On Wednesday, October 23rd, 13 6th graders from Pagosa Peak Open School (PPOS), set out on a 1-mile uphill climb through early winter snow along the Continental Divide Trail with their teacher, Kelsey Wright, and Rockies’ Community Naturalist, Keith Bruno, to initiate a long-term monitoring plot for the American Pika (Ochotona princeps). A little-known creature of the Rocky Mountain high country, the pika has been tagged as a sensitive species to the onset threat of a warming climate. This member of the order Lagomorpha (includes hares and rabbits) relies on the cooling shade of large rocks found among alpine talus fields to temperature regulate their denning areas. They feed on the young stems of grasses and flowers found nearby to their territories. They do not hibernate, and thus spend the majority of the warmer months gathering foods to cache in “haypiles” to provide winter forage.

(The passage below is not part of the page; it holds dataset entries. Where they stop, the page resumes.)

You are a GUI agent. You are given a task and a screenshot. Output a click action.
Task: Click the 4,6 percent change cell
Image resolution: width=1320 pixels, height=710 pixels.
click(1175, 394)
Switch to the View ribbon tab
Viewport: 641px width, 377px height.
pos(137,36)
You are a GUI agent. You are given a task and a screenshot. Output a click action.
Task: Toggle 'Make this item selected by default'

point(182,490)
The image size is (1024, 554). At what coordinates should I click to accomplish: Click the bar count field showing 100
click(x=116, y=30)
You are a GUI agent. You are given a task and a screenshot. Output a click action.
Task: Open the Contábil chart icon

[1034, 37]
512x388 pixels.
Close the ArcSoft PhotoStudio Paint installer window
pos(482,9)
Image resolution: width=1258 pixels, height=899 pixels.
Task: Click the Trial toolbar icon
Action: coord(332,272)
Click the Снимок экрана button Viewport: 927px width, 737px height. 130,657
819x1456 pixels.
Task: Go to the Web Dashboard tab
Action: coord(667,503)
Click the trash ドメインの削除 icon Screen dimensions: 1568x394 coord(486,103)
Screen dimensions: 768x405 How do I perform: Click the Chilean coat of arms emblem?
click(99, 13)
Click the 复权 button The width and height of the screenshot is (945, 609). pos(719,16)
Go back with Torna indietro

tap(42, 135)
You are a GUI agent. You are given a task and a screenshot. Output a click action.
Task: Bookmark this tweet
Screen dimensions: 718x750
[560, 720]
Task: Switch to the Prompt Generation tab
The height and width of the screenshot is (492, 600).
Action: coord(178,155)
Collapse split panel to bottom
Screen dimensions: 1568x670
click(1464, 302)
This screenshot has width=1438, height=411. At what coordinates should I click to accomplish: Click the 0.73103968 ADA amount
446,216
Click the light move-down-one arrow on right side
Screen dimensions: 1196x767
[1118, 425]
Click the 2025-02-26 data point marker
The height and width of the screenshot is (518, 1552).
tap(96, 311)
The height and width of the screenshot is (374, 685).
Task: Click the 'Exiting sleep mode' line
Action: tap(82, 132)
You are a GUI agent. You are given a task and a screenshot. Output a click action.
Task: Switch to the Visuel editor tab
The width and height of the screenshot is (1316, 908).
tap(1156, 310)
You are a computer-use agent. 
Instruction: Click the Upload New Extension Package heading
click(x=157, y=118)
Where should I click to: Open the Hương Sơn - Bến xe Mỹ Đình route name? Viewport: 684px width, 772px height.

Mountain Studies Institute, a non-profit mountain research engine located in both Silverton and Durango, CO, has worked as a regional contributor to Rocky Mountain Wild, the lead organization on the pika monitoring project, to offer a citizen science reporting portal for the San Juan Mountains. Citsci.org allows folks to “adopt” a site and make observations, confirming occupancy of pika in public lands locations. The information obtained by project participants, including weather measurements, terrain characterization, and photos of surroundings, provide project partners with the necessary information to determine how populations fluctuate over time and general phenological data for alpine environments.
After a 30 minute period of focused observation for visual and auditory detections of pika, the students set about noting GPS coordinates and weather, taking measurements of boulders onsite, looking for sign of new and old haypiles, and identifying other animal species nearby. These students will upload their data online and continue to manage the pika plot for future years.